The positives and negatives of Monday’s Raw ratings
The Good:
Hour 1 was the first hour of Monday Night RAW to do over 4 million viewers since Hour 2 of the July 20th show earlier this year. This was the first show to open at over 4 million viewers since June 15th. Hour 3’s 3,825,000 viewers were the highest since 3,830,000 on August 31st. The average viewership was the highest since that same August 31st show. That show featured the return of Sting.
RAW’s viewership average was 10.67% higher than the 2014 post-TLC show, which averaged 3,510,000 viewers.
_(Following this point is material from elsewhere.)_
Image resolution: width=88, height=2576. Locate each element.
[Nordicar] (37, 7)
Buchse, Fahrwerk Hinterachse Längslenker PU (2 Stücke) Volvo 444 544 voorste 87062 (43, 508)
This was just the 3rd week in the last 52 that RAW showed an increase in viewers from the same week the previous year. One of those was the post-Mania show, which aired a week earlier this year.
The Bad:
November’s weekly average viewers for RAW was 3,168,000 viewers, down almost 18% from the November 2014 average of 3,988,000. That was the 12th straight month that RAW showed a decreased number of viewers from the same month a year prior. Even with the impressive number on Monday, RAW is averaging just 3,469,000 in December, down from 3,628,000 in 2014. The show would need to average about 3.8 million viewers over the next two weeks to stop the streak at 12 months of declining ratings. And it would take an extended ratings turnaround for RAW to hit the pre-Mania numbers of 4.035 million (January), 4,013,000 (February) and 4,228,000 (March) of 2015 even with no competition from Monday night football.
Thoughts:
Obviously the buzz surrounding the closing angle of TLC the night before piqued curiosity in this show, leading to the very strong first hour. RAW managed to maintain most of that audience throughout the show. Theoretically the numbers should’ve increased in the third hour leading to the championship match but perhaps fans felt that WWE wouldn’t deliver on a decisive finish and title change. The fact that they did could bring back fan confidence that they have turned things around heading into the Royal Rumble-Wrestlemania season.